- **Aim of the task**: Repeat only part of the entries. Start at the line that has "The height and" and keep going through the last line, exactly as given.

Dataset items:
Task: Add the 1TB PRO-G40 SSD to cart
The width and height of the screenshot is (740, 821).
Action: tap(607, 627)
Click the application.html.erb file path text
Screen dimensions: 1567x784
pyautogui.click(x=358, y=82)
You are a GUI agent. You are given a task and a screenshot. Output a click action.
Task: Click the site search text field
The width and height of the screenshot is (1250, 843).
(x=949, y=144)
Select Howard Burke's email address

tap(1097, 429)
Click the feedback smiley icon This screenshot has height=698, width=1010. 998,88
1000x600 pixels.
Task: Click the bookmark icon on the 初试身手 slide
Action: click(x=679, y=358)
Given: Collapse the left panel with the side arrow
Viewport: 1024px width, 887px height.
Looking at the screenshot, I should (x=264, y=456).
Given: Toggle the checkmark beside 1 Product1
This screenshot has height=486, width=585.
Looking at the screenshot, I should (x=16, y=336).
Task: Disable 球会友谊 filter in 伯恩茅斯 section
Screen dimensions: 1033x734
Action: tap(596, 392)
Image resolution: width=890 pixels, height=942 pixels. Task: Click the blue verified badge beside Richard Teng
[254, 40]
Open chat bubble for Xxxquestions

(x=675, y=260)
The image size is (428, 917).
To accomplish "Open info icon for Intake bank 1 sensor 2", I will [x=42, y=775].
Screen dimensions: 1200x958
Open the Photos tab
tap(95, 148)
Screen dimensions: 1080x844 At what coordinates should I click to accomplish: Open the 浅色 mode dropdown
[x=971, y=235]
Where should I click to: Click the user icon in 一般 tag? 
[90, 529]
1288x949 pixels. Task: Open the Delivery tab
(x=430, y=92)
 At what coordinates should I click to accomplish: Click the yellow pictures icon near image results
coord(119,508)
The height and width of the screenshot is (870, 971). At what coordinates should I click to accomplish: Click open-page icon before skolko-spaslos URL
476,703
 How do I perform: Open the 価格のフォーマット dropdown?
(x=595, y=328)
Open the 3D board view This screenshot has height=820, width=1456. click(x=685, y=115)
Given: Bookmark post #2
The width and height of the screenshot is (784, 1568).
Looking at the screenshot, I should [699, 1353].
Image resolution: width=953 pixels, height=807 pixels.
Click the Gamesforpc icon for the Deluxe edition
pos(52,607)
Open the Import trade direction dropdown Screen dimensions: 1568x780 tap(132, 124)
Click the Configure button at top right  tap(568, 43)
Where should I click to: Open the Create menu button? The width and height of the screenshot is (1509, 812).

- **Solution below**:
The height and width of the screenshot is (870, 971). At what coordinates should I click to accomplish: Click open-page icon before skolko-spaslos URL
476,703
 How do I perform: Open the 価格のフォーマット dropdown?
(x=595, y=328)
Open the 3D board view This screenshot has height=820, width=1456. click(x=685, y=115)
Given: Bookmark post #2
The width and height of the screenshot is (784, 1568).
Looking at the screenshot, I should [699, 1353].
Image resolution: width=953 pixels, height=807 pixels.
Click the Gamesforpc icon for the Deluxe edition
pos(52,607)
Open the Import trade direction dropdown Screen dimensions: 1568x780 tap(132, 124)
Click the Configure button at top right  tap(568, 43)
Where should I click to: Open the Create menu button? The width and height of the screenshot is (1509, 812).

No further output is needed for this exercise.